When he and the rest of the survivors from the Indianapolis were discharged, there was no such diagnosis as post traumatic stress syndrome. Rehner, like the rest who had most of their lives yet to live, were expected to get jobs and carry on with their lives. That's exactly what Rehner did.
He studied drama in London with such famous actors as Lawrence Olivier and Richard Burton and then went on to become a professor of drama while acting in many stage plays.
Rehner was teaching at Wilson College in Chicago when he made the decision to come to Southern Indiana with his brother Robert and Frank Hayashida to open a summer theatre, which is now in its 52nd year. He lived in Bloomfield until his death in July of 1981.
The only Indianapolis seaman who was on the ship was Jim O'Donnell who returned and became an Indianapolis firefighter. (Rehner entered the Navy in Illinois.)
In 2002 during the survivor's reunion, Bart Peterson, who was then mayor of Indianapolis, spoke at a ceremony honoring O'Donnell.

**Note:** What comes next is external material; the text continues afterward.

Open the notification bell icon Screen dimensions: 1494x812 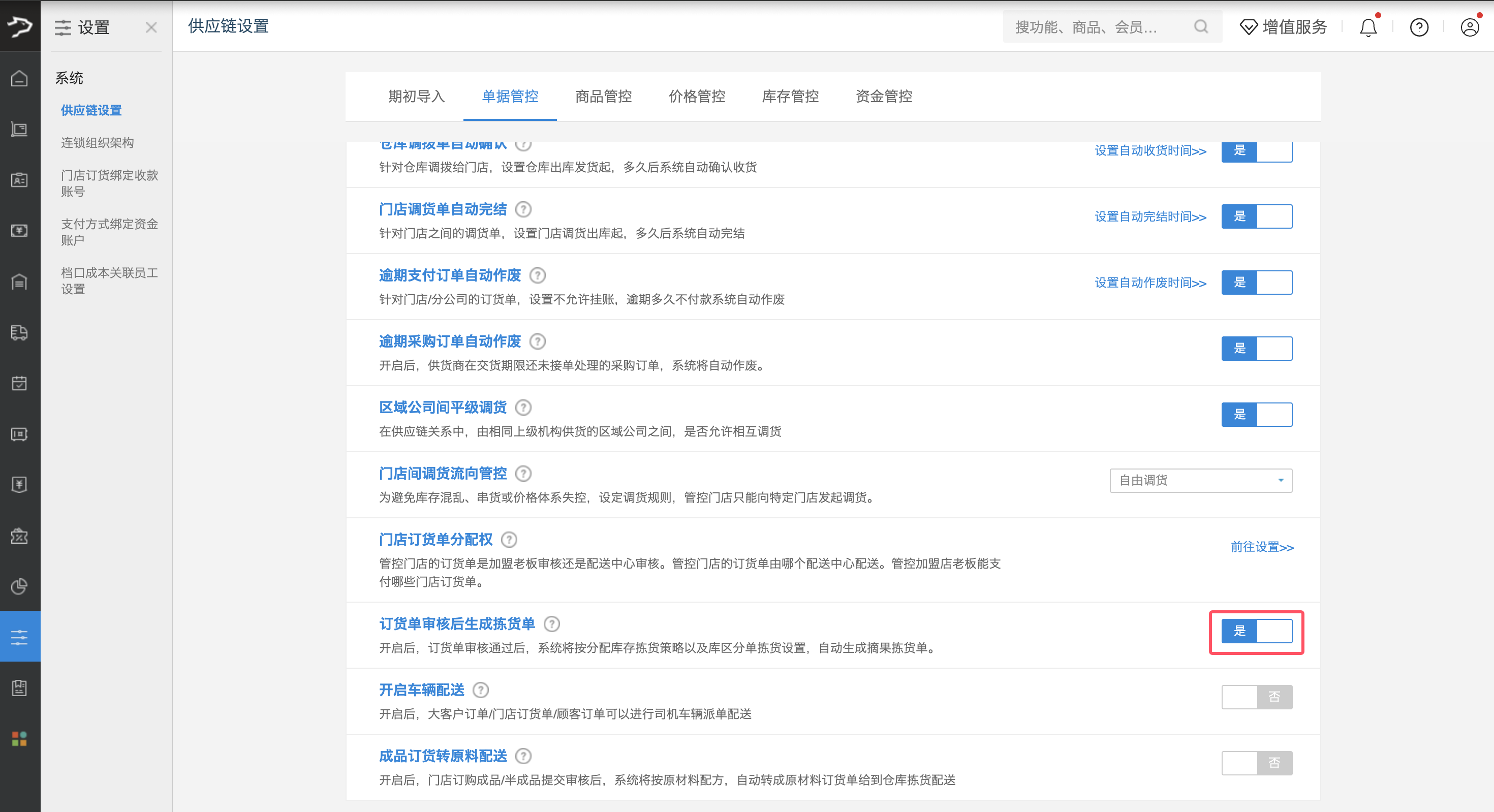point(1368,27)
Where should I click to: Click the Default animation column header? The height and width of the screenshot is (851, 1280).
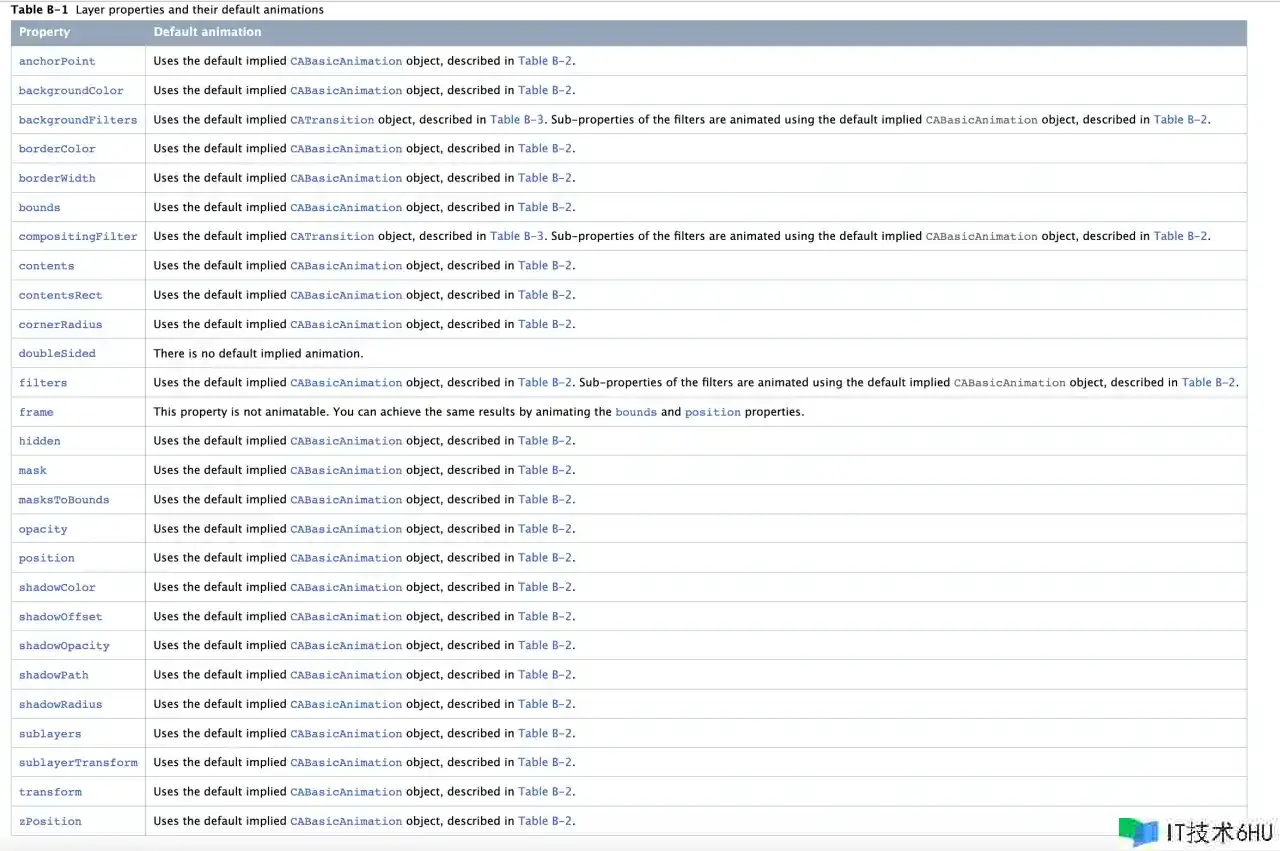(207, 32)
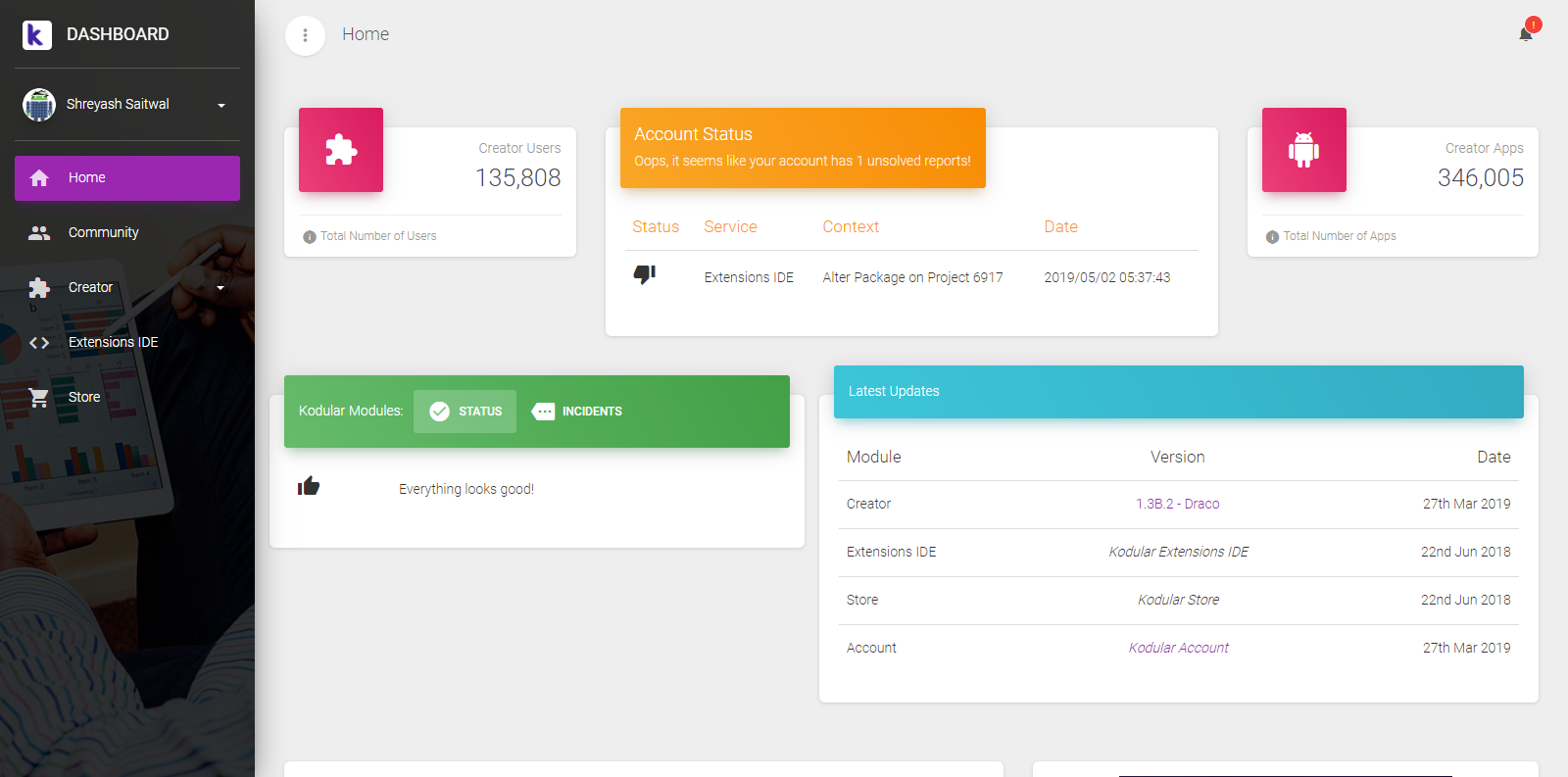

"They chose Indianapolis as their place to unite," said Peterson, "to gather, to celebrate, to mourn. And for that I'm grateful. As the ship was once the pride of the United States Navy, its sailors remain the pride of this city. Their legacy lives on not just every July, but every day."
The memorial to the men of the USS Indianapolis stands prominently along the Downtown Canal Walk in Indianapolis.
The survivors meet every other year in Indianapolis for a reunion. As of 2010, there were 52 living survivors.
Some of the details in the above column were taken from Doug Stanton's book, "In Harm's Way," and the survivor's own stories, "Only 317 Lived."